Count the lines below that contain the string "Where" and reply with only the number.

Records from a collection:
▽
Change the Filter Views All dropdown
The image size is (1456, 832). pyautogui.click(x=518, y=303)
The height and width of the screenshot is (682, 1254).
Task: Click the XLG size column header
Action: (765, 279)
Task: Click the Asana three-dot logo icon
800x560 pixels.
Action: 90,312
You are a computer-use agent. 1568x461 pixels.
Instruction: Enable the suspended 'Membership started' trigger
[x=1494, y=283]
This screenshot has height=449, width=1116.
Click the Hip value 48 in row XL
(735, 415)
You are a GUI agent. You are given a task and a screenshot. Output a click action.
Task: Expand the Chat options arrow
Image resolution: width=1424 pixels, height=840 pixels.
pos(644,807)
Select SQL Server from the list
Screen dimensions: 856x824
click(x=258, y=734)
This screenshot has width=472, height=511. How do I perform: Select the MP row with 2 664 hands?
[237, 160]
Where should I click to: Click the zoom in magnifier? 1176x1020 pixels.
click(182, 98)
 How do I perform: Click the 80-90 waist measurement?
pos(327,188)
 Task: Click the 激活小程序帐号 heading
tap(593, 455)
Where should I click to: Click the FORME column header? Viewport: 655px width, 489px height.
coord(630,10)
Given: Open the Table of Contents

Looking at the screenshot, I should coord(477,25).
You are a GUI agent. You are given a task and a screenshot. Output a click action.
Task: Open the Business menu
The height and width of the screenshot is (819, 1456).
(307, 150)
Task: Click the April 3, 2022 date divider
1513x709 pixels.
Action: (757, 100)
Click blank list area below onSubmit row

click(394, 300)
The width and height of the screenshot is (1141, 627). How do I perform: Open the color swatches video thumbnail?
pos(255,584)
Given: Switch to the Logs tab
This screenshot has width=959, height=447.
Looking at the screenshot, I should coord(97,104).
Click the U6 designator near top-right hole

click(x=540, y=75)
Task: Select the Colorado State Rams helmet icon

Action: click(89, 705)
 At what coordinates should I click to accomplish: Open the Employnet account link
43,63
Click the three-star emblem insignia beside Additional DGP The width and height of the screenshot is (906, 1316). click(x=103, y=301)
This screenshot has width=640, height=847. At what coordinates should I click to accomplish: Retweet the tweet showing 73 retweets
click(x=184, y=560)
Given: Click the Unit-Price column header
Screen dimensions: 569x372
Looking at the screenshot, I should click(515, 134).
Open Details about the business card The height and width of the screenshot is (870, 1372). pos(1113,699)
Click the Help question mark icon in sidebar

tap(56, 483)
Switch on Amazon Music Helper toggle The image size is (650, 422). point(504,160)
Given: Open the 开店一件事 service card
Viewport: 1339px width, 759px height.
△
_TASK OUTPUT_. 2